Data for analysis:
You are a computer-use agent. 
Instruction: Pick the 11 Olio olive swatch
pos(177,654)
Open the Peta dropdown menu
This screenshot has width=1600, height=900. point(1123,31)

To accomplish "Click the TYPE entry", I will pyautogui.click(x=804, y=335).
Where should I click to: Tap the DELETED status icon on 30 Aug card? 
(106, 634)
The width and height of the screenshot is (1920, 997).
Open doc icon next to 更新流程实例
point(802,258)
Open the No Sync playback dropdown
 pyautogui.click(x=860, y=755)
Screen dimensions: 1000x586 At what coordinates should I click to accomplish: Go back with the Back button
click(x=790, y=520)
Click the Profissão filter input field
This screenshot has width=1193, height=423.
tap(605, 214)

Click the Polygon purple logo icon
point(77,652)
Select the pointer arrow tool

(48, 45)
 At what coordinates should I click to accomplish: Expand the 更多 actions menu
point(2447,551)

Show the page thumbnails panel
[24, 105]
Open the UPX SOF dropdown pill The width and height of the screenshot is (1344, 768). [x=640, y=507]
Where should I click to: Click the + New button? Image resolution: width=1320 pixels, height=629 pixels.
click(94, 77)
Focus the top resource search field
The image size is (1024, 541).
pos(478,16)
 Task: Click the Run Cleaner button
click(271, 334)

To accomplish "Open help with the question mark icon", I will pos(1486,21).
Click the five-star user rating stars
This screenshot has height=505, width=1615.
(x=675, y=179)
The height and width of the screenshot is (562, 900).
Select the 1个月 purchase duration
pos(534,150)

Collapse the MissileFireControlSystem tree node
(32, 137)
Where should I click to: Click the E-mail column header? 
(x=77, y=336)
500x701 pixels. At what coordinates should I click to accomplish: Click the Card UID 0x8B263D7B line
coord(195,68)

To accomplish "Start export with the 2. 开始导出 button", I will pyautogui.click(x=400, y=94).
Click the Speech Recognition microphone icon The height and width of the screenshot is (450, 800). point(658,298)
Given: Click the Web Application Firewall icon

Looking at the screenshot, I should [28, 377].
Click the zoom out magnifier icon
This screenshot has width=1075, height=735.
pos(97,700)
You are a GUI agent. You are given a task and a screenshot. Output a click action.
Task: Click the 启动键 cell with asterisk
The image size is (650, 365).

Work order:
Give back the entire listing verbatim.

Response to this task:
You are a computer-use agent. 
Instruction: Pick the 11 Olio olive swatch
pos(177,654)
Open the Peta dropdown menu
This screenshot has width=1600, height=900. point(1123,31)

To accomplish "Click the TYPE entry", I will pyautogui.click(x=804, y=335).
Where should I click to: Tap the DELETED status icon on 30 Aug card? 
(106, 634)
The width and height of the screenshot is (1920, 997).
Open doc icon next to 更新流程实例
point(802,258)
Open the No Sync playback dropdown
 pyautogui.click(x=860, y=755)
Screen dimensions: 1000x586 At what coordinates should I click to accomplish: Go back with the Back button
click(x=790, y=520)
Click the Profissão filter input field
This screenshot has width=1193, height=423.
tap(605, 214)

Click the Polygon purple logo icon
point(77,652)
Select the pointer arrow tool

(48, 45)
 At what coordinates should I click to accomplish: Expand the 更多 actions menu
point(2447,551)

Show the page thumbnails panel
[24, 105]
Open the UPX SOF dropdown pill The width and height of the screenshot is (1344, 768). [x=640, y=507]
Where should I click to: Click the + New button? Image resolution: width=1320 pixels, height=629 pixels.
click(94, 77)
Focus the top resource search field
The image size is (1024, 541).
pos(478,16)
 Task: Click the Run Cleaner button
click(271, 334)

To accomplish "Open help with the question mark icon", I will pos(1486,21).
Click the five-star user rating stars
This screenshot has height=505, width=1615.
(x=675, y=179)
The height and width of the screenshot is (562, 900).
Select the 1个月 purchase duration
pos(534,150)

Collapse the MissileFireControlSystem tree node
(32, 137)
Where should I click to: Click the E-mail column header? 
(x=77, y=336)
500x701 pixels. At what coordinates should I click to accomplish: Click the Card UID 0x8B263D7B line
coord(195,68)

To accomplish "Start export with the 2. 开始导出 button", I will pyautogui.click(x=400, y=94).
Click the Speech Recognition microphone icon The height and width of the screenshot is (450, 800). point(658,298)
Given: Click the Web Application Firewall icon

Looking at the screenshot, I should [28, 377].
Click the zoom out magnifier icon
This screenshot has width=1075, height=735.
pos(97,700)
You are a GUI agent. You are given a task and a screenshot. Output a click action.
Task: Click the 启动键 cell with asterisk
The image size is (650, 365).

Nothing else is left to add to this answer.